What Engagement Means for learning leaders

What Engagement Means for Learning Leaders
by Daniel Margolis | Chief Learning Officer
 
Employee engagement is often thought of as more of a talent management issue than a learning and development one, a variable ultimately facilitating productivity and retention. But according to Gershon Mader, who, with co-authors Josh Leibner and Alan Weiss, wrote the book The Power of Strategic Commitment: Achieving Extraordinary Results Through Total Alignment and Engagement, engagement has a crucial takeaway for organizational learning and development, as it allows learning programs to thrive via a environment where innovation is encouraged and workforce buy-in is more total.
 
To develop this sort of environment, Mader stressed the importance of not just bringing about an open organizational culture but also tearing down hierarchical divisions that may exist in companies.
 
"Making sure that you're creating an environment that does cultivate innovative thinking, where people do feel that no matter where they are in the organization chart - the hierarchy of things - that if they've got some brilliant thoughts and ideas they are able to voice them, be considered, and even influence things through them, that becomes even more critical in a learning organization where the ability to think freely and innovatively is quite often key to success and the quality of programs," Mader said.
 
"There is a lot of frustration as you go further down in an organization," he said. "There is a frustration among the lower ranks that their value is based on their rank and that [for] someone who is on a lower level but has some really brilliant ideas, it's more difficult to be heard, to make a difference, to contribute. And when people are in that kind of environment, after a while, they quite quickly become resigned about all that stuff and they go into [a mode of] going through the motions - doing the minimum that's required - and it definitely has an effect of lower-quality learning programs."
 
Mader also stressed the importance of leading by doing with respect to engagement. "Any learning organization needs to be a demonstration of whatever it's teaching," he said. "And often there's a dissonance there. Organizations are widely criticized [for] not doing some of the stuff that they are preaching down to organizations, and therefore they lose their credibility and ability to make a difference."
 
Mader, Leibner and Weiss have developed the following employee engagement dos and don'ts:
 
Do:
 
a) Actively ask for input from all departments and levels.
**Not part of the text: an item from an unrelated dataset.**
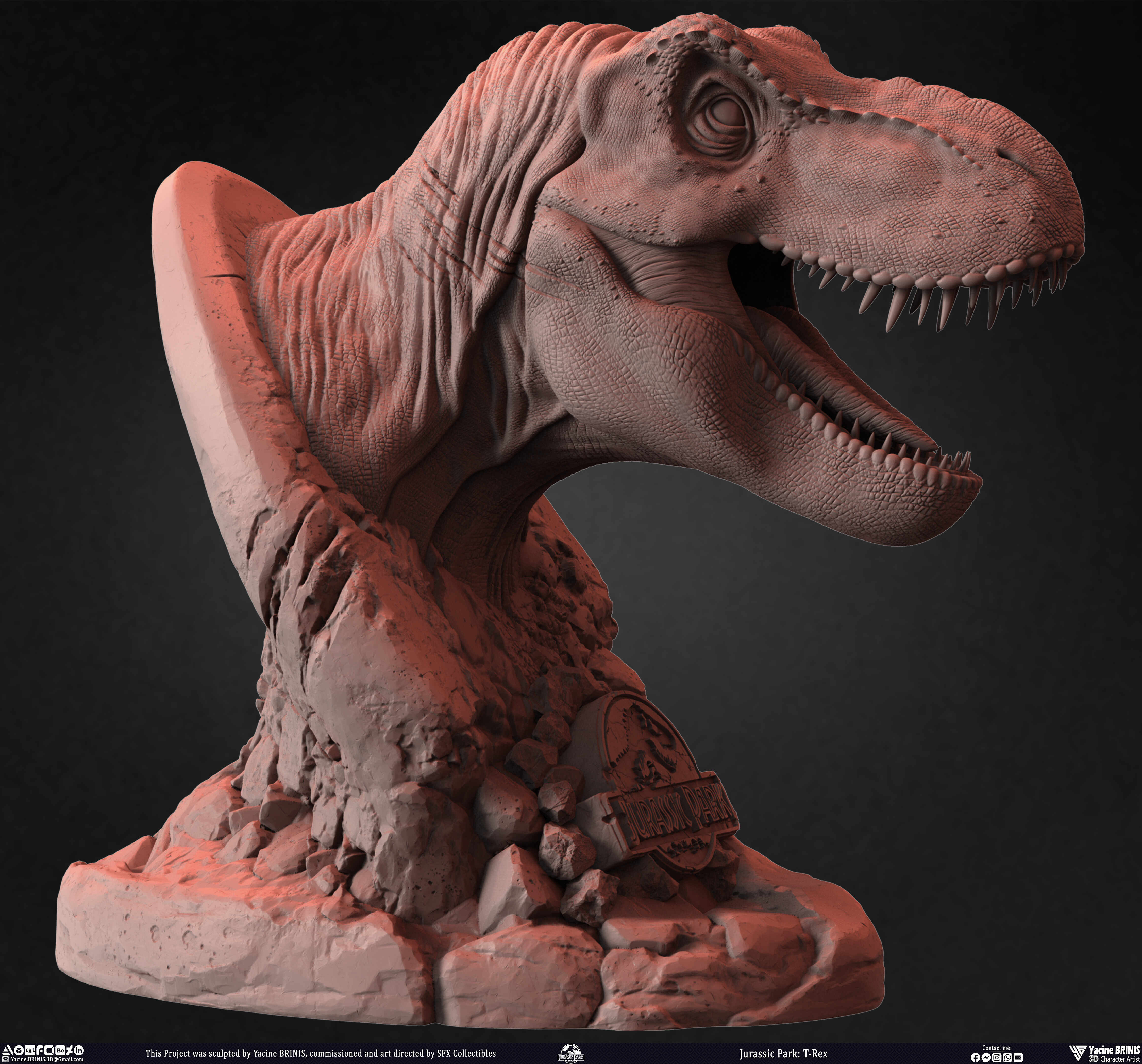
Task: Select the Sketchfab cube icon
Action: [x=19, y=1050]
b) Promote and incorporate others' ideas.
c) Ask your staff what they would start, stop or continue doing in your position.
d) Routinely balance out your meetings by discussing both strategic and tactical issues.
 
Mader spoke to the learning benefits of this kind of inclusiveness. "The products and the services that learning organizations produce need to make a difference with different customer bases," Mader said. "The more the organization really engages its stakeholders and customers upfront to make sure that what they're designing and doing is really in sync with the needs, priorities and commitments of other departments, the more powerful what they're creating will be."
 
Don't:
 
a) Make strategic development an exclusive club limited to the higher-ups.
b) Stifle strategic thinking by not being open to and acting on others' feedback.
c) Try to maintain control by micromanaging.
d) Solely focus on an encourage tactical thinking in meetings.
 
According to Mader, such missteps mean a great deal of missed opportunities. "A lot of experience, expertise [and] ideas don't get invited to these conversations, even though [the employees] and their superiors know that that's probably a wise thing to do," he said. "It produces resentment [and] frustration [and] goes into people going through the motions, getting more in a mode of compliance."
 
This, Mader cautioned, is the ultimate result of neglecting employee engagement: people mentally "checking out."
 
"Then you've got highly skilled, knowledgeable and passionate people who don't bring their heart to the game; they don't bring the passion," he said. "They'll sit in meetings and pick their battles, not bring up innovative thoughts, definitely not stuff that they would think may not be accepted, would be outside the box or outside of the common way of thinking - outside the way they access or evaluate what their boss or boss' boss likes or doesn't like. So there will be no productive, constructive conflict in the organization, creative conflict. It'll be more like a yes-man kind of mentality, where people follow [and] say the right things, what they know will be accepted. In essence, it weakens the organization."